Tra le aree disciplinari, il predominio va agli studi ingegneristici ed economici, dove i corsi impartiti in inglese rappresentano il 25% e il 20% dell'offerta totale. Le lauree in "economics" e corsi associati sono 8 a livello triennale e quasi 50 al giro di boa del biennio specialistico. Per le facoltà di ingegneria, includendo anche il settore di ingegneria civile e architettura, il totale sale rispettivamente a 10 e 58.

Sempre più orientate sull'inglese le "scienze mediche", cioè Medicina e discipline di area sanitaria. L'Università Cattolica del Sacro Cuore inaugura proprio nel 2013 un corso di laurea in Medicine and Surgery, con 52 posizioni disponibili. A Pavia la stessa offerta è attiva da anni, per un totale di 100 ammissioni: 60 per cittadini Ue, i restanti per matricole da tutti i continenti.

In fondo alla classifica compaiono le discipline di impronta umanistica (come storia, filosofia e lettere a indirizzo antico o moderno) con nessun corso di laurea in inglese al triennio e solo due nell'offerta didattica magistrale. Più sorprendente il vuoto assoluto di corsi in inglese fra lauree di primo livello in biologia, chimica e fisica: offerta pari a zero nel corso triennale, con una media di 6-8 alternative nel biennio.

Il caso del Politecnico

E a proposito di sorprese. Aveva fatto scalpore il no di più di 200 docenti del Politecnico di Milano alla conversione in inglese delle lauree magistrali. Con tanto di ricorso al Tar, vinto, per salvaguardare l'italiano nell'insegnamento. Scalpore perché il "Poli" è un caso scuola di internazionalizzazione, con un'offerta in lingua inglese che include 2 lauree triennali, 19 corsi magistrali e 18 corsi di dottorato di ricerca. Numeri che pagano nell'attrattività europea e mondiale dell'ateneo.

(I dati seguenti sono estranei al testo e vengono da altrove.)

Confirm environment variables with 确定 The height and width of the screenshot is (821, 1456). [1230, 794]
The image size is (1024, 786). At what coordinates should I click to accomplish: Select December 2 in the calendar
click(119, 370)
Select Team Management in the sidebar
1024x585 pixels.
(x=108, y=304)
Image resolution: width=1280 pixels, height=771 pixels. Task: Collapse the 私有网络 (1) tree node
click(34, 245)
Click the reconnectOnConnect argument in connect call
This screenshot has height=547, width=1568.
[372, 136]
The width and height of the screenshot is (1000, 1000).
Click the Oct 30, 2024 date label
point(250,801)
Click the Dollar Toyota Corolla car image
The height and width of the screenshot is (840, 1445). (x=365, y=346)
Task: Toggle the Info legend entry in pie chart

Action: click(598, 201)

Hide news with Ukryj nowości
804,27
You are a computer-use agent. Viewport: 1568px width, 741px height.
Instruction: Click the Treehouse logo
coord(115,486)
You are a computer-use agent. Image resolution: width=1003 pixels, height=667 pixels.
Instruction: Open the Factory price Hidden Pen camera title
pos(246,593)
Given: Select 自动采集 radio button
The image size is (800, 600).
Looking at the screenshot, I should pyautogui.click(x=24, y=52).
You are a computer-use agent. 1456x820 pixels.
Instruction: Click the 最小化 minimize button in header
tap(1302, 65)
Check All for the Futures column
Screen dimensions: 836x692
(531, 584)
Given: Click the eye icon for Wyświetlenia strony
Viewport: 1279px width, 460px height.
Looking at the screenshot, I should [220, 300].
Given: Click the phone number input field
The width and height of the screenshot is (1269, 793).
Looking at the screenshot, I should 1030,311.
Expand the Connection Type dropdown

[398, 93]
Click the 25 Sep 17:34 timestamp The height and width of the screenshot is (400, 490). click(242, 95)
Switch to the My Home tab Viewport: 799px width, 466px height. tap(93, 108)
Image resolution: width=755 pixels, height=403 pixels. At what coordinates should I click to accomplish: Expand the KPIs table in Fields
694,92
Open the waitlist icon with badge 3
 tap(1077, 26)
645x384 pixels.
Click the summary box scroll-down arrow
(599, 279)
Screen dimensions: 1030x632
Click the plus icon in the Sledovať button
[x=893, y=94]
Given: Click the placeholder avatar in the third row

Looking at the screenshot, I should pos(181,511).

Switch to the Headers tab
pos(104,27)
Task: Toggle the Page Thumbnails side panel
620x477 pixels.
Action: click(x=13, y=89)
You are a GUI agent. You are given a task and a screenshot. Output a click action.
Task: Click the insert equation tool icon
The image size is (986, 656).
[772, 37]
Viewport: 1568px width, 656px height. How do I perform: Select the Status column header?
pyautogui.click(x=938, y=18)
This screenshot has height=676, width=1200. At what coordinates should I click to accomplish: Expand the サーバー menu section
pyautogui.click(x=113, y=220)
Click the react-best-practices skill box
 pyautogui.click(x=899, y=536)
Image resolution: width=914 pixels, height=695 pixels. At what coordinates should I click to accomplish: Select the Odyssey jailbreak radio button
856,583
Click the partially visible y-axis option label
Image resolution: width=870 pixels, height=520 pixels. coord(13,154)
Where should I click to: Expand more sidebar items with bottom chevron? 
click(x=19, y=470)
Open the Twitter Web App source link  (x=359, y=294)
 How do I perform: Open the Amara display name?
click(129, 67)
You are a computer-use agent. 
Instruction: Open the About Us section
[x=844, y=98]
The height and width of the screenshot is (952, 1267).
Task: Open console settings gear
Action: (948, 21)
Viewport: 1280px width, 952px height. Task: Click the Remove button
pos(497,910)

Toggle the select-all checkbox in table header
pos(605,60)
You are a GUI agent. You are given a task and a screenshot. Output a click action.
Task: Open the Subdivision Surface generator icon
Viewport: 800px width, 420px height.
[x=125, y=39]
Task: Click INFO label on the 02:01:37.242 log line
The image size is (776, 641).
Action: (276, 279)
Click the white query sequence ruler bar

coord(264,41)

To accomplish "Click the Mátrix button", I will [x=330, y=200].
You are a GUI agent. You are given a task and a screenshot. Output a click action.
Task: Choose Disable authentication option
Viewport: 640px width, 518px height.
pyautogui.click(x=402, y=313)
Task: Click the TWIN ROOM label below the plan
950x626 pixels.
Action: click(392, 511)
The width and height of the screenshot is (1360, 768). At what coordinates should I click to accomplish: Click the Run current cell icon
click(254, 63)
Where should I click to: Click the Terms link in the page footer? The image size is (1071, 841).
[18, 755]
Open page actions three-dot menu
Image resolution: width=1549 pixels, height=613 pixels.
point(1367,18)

Nel solo 2012/2013, gli iscritti stranieri hanno sfiorato il 10%, rappresentando 113 paesi tra i corridoi di piazza Leonardo da Vinci, della Bovisa e delle sedi staccate tra Lombardia ed Emilia-Romagna. Una fetta divisa tra il 6% dei triennalisti (1.565), il 16% di chi studia in magistrale (2.080) e addirittura i 20 e 26% dei perfezionando all'Alta Scuola Politecnica e dei corsi di dottorato (54 e 290, su un totale di iscritti ovviamente più esiguo).